Problem:
Put the data from the line containing "Where should I click to: Click the product" through the line containing "The width and" into a Markdown table with the columns Row and Text, numbering each line and omitting blank lines. Leave the pictures out of the table.

Task input:
▬▬▬▬▬▬▬▬▬▬

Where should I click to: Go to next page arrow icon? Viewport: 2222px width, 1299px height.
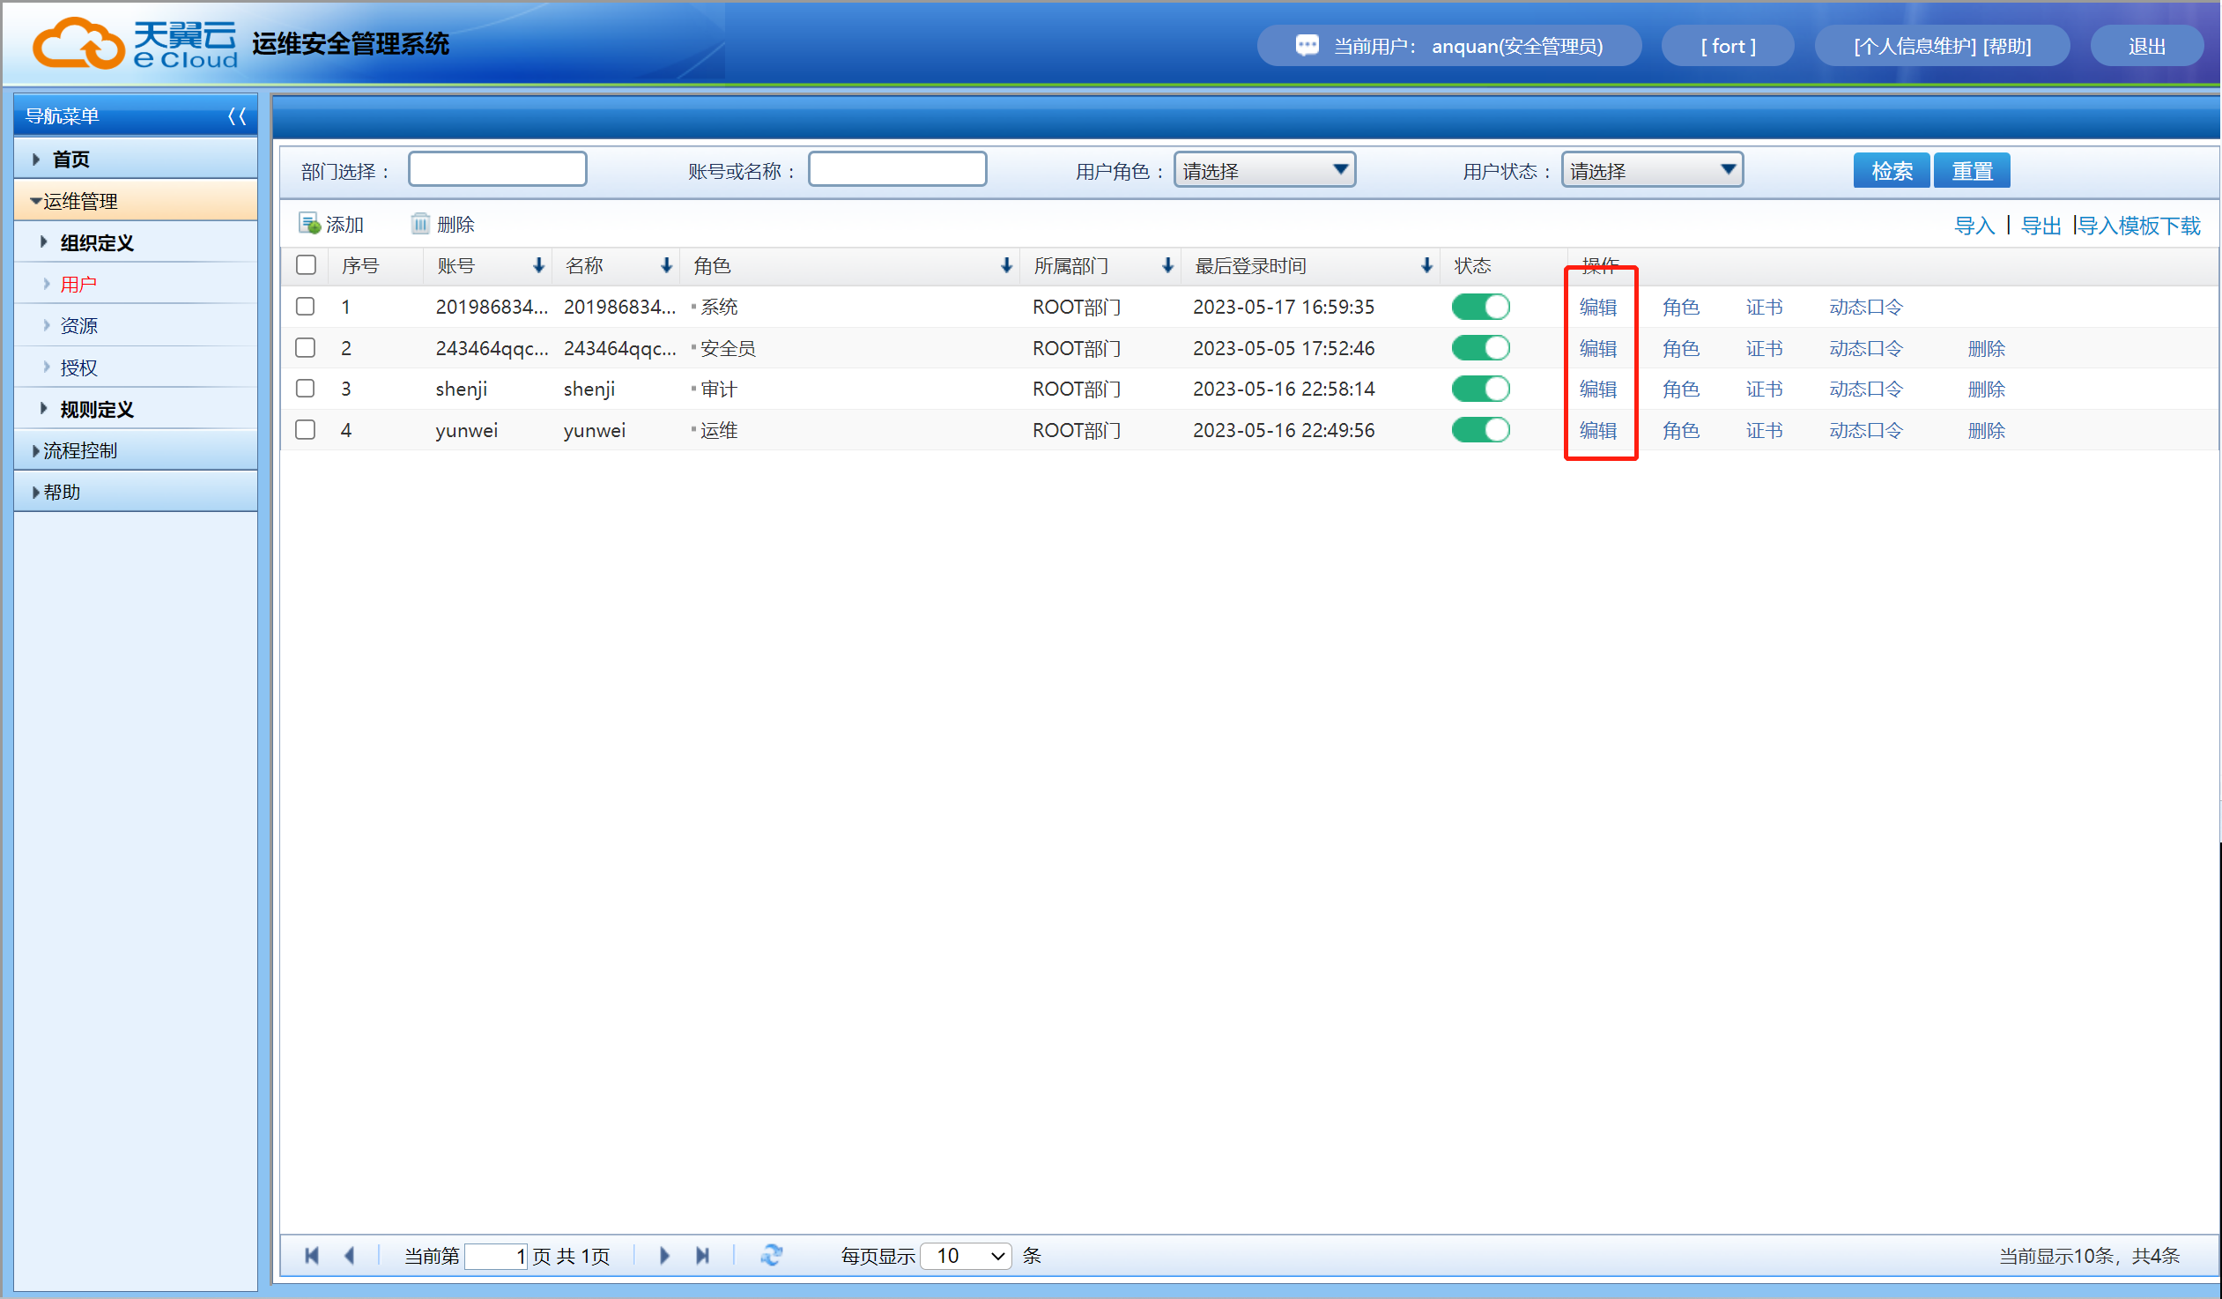(x=664, y=1255)
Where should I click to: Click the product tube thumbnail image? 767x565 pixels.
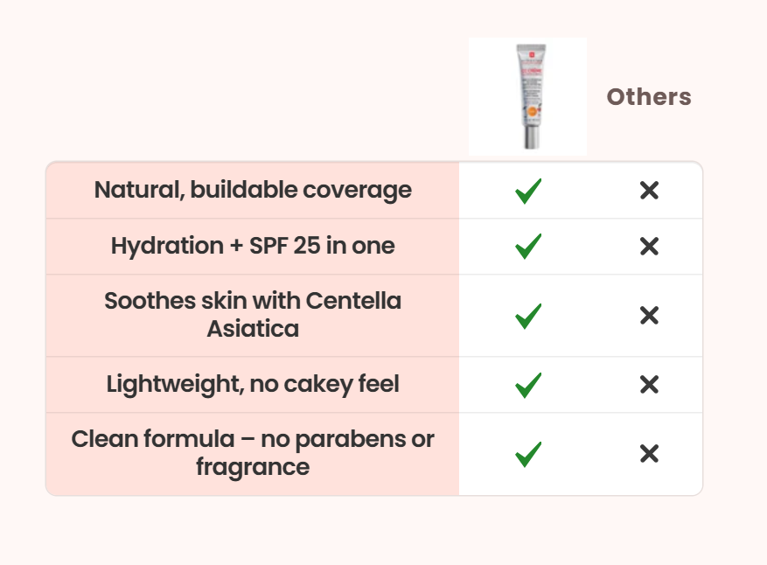[x=527, y=96]
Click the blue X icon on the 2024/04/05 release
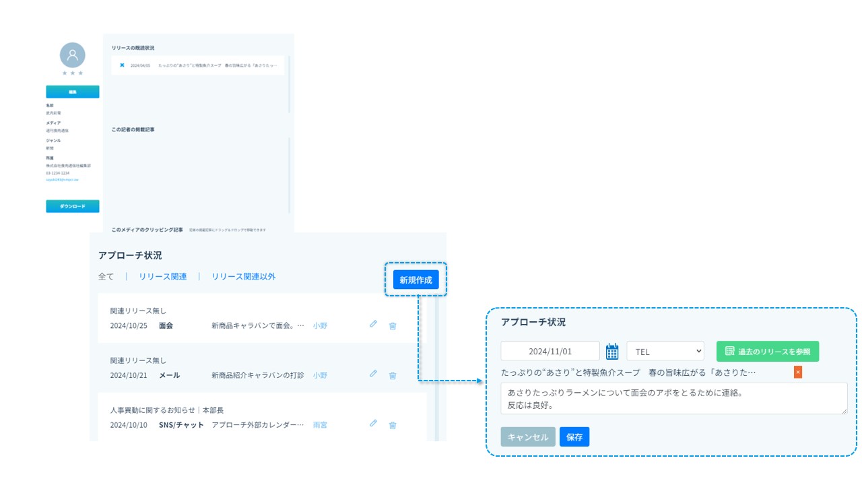The width and height of the screenshot is (862, 485). [x=122, y=65]
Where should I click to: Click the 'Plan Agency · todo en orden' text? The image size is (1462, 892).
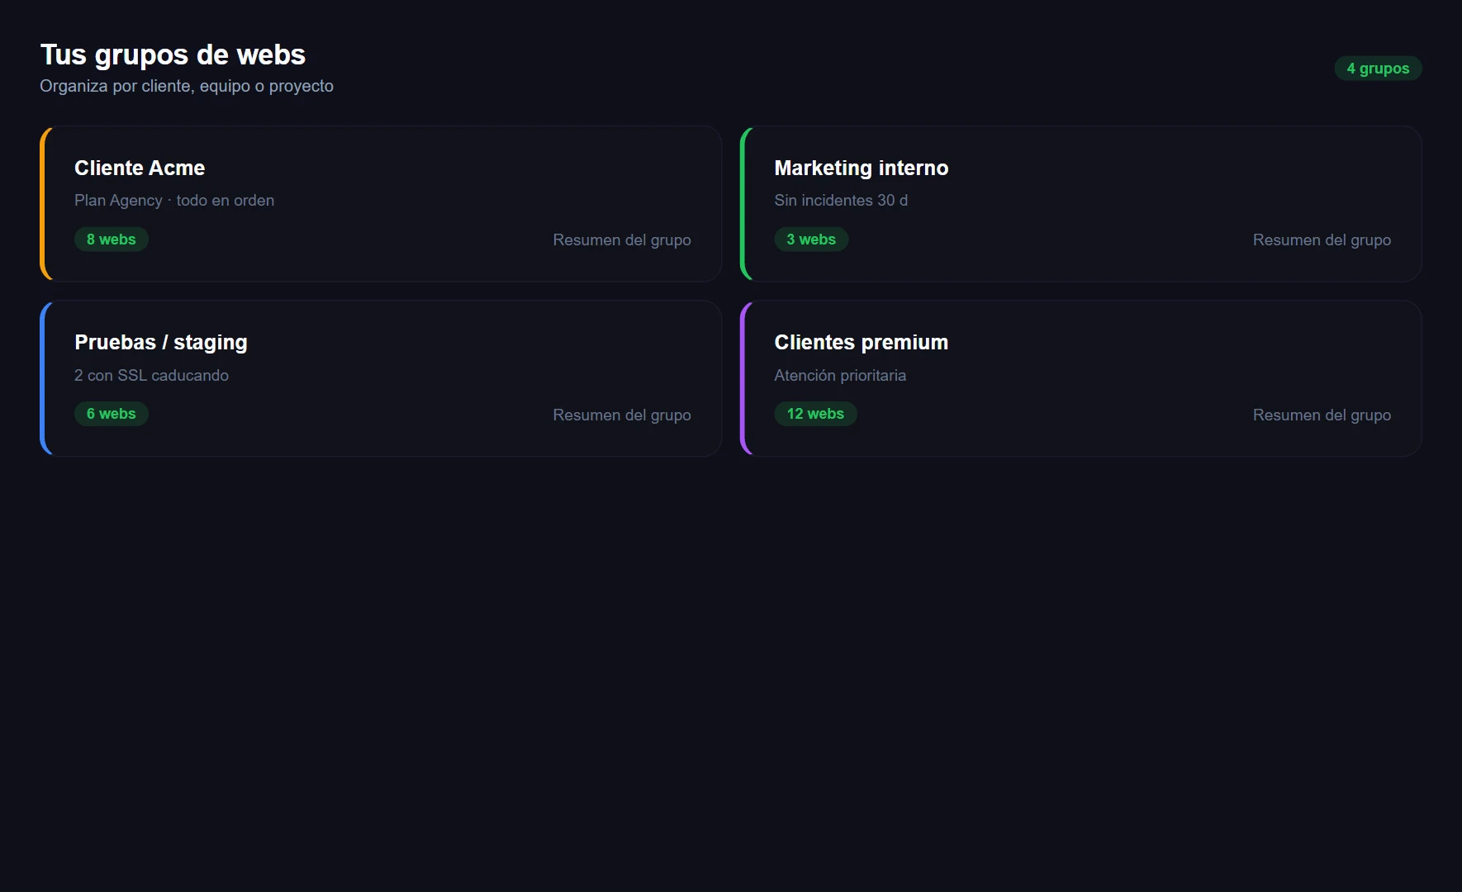click(174, 201)
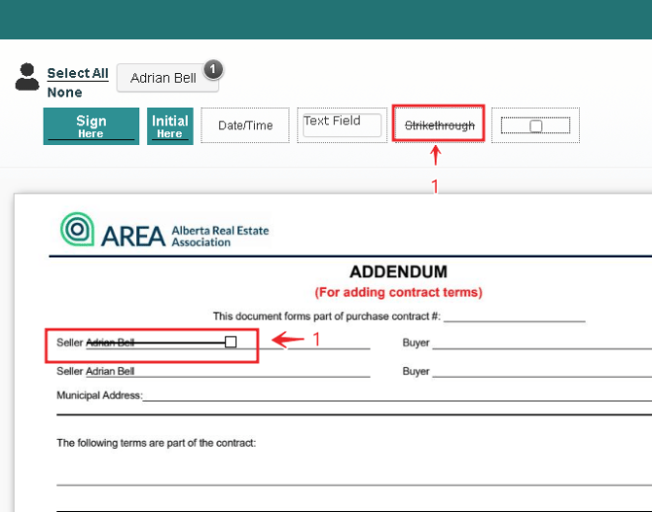Screen dimensions: 652x512
Task: Click the second Seller Adrian Bell name
Action: [x=110, y=371]
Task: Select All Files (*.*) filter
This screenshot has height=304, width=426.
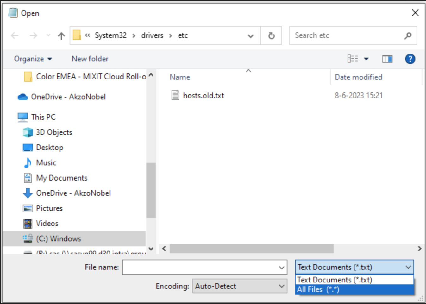Action: (317, 289)
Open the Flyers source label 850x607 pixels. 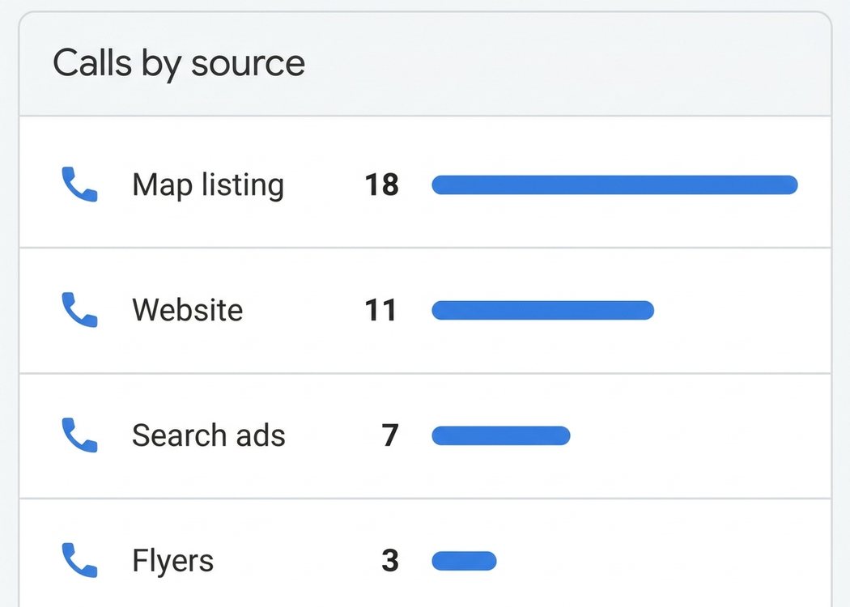173,562
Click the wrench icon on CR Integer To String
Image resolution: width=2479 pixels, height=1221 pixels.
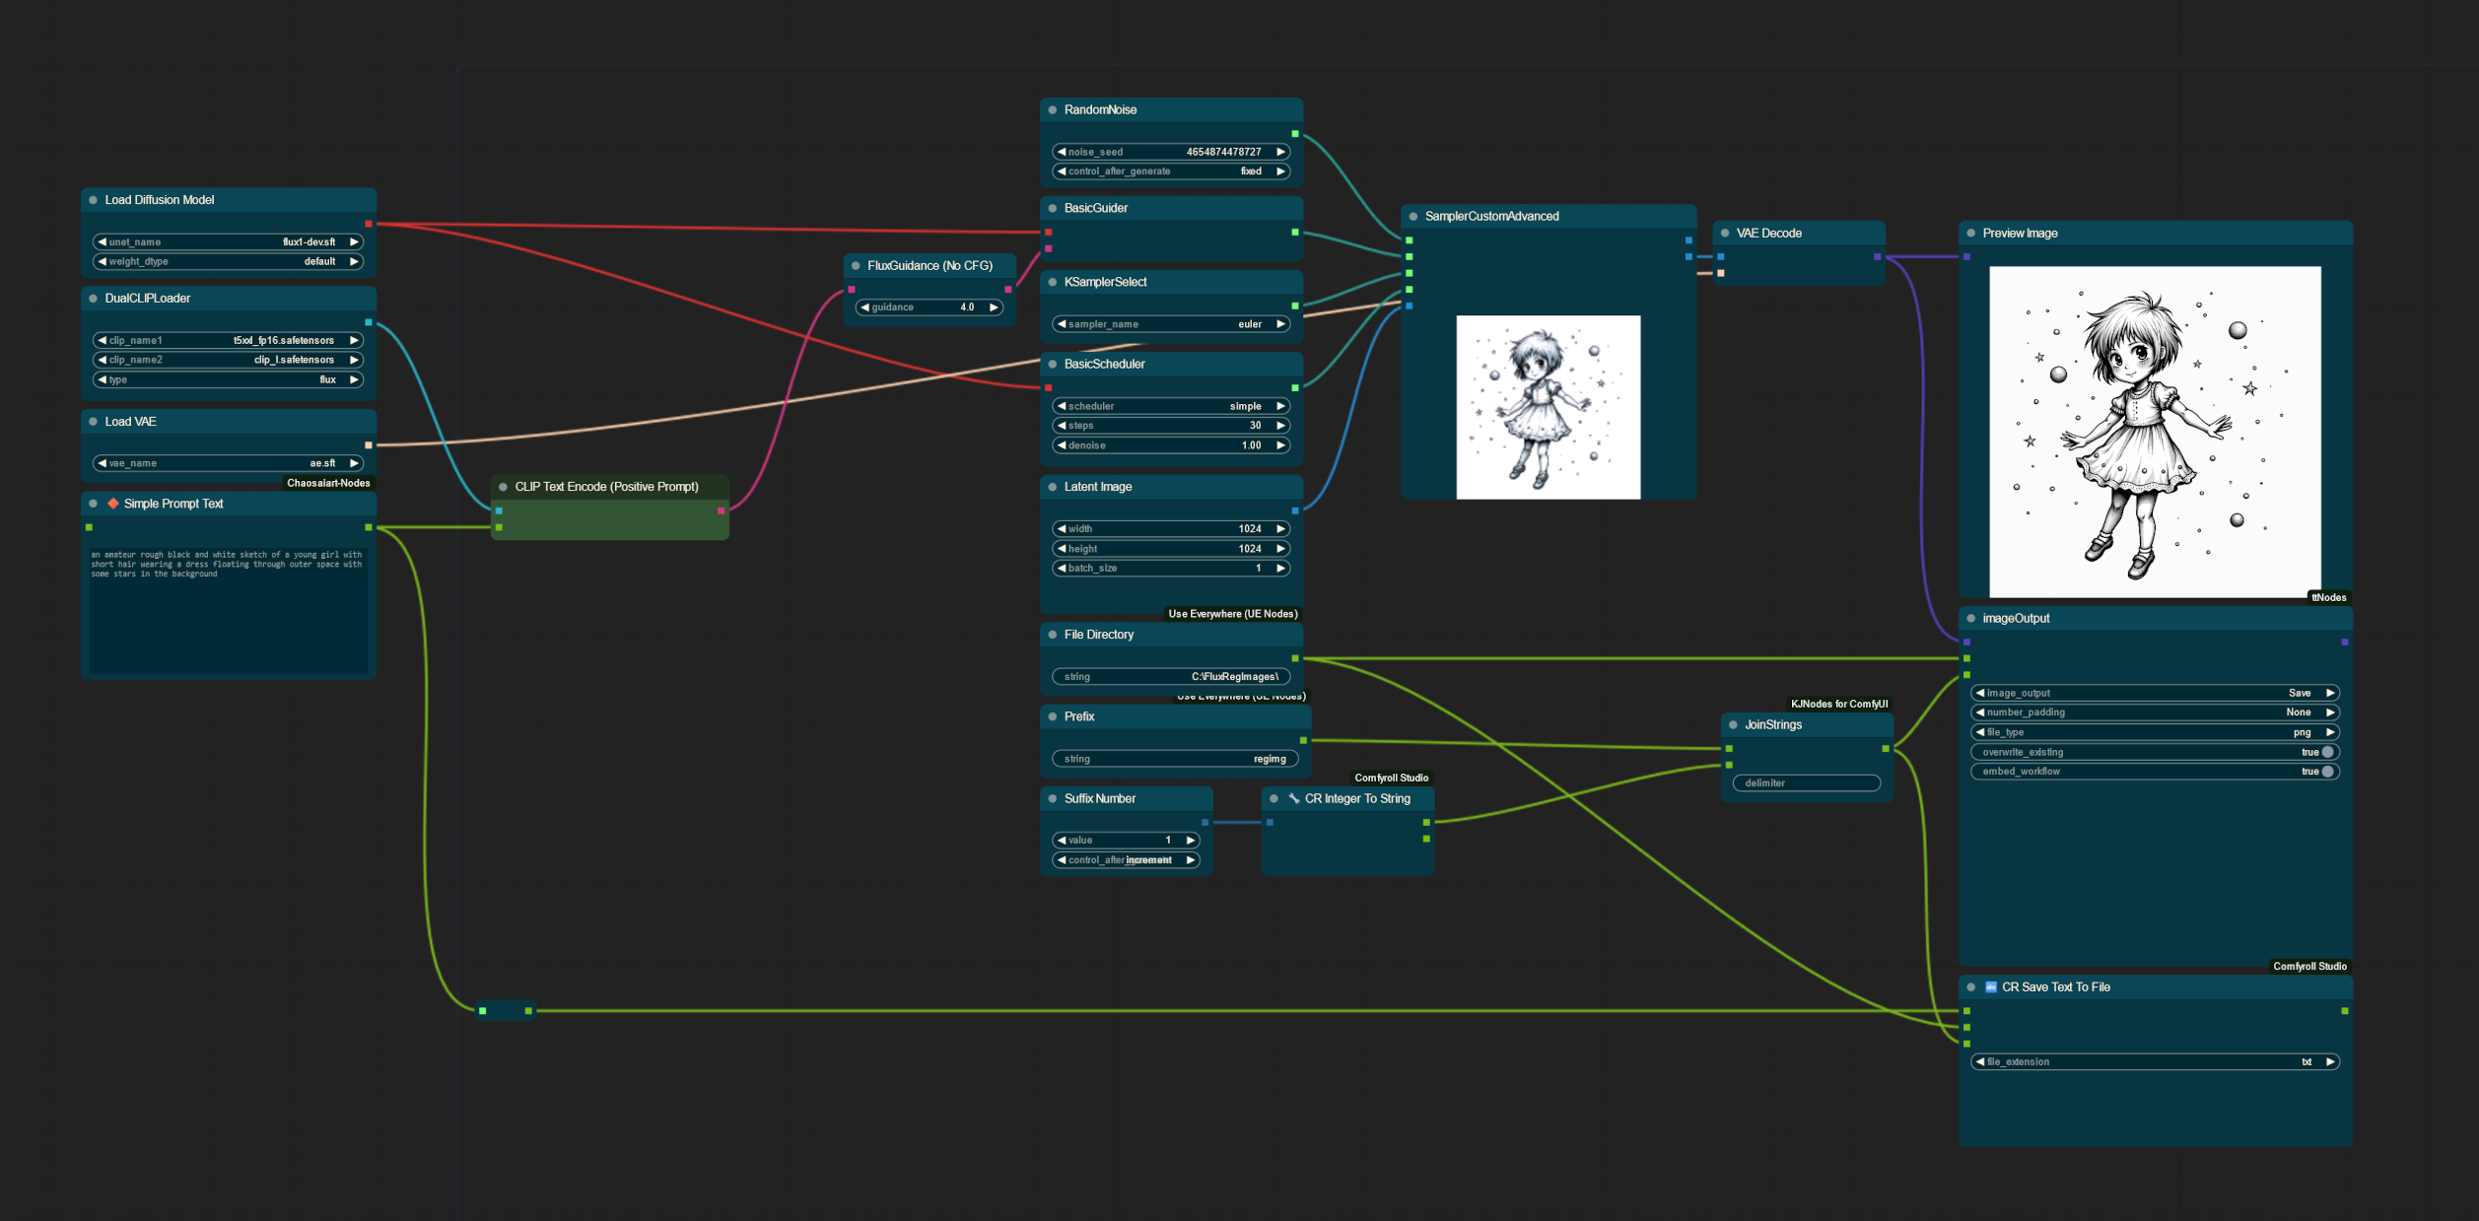point(1293,798)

▬▬▬▬▬▬▬▬▬▬

Written reply:
| Row | Text |
|---|---|
| 1 | Where should I click to: Click the product tube thumbnail image? 767x565 pixels. |
| 2 | [x=527, y=96] |
| 3 | Click the blue X icon on the 2024/04/05 release |
| 4 | The width and height of the screenshot is (862, 485). [x=122, y=65] |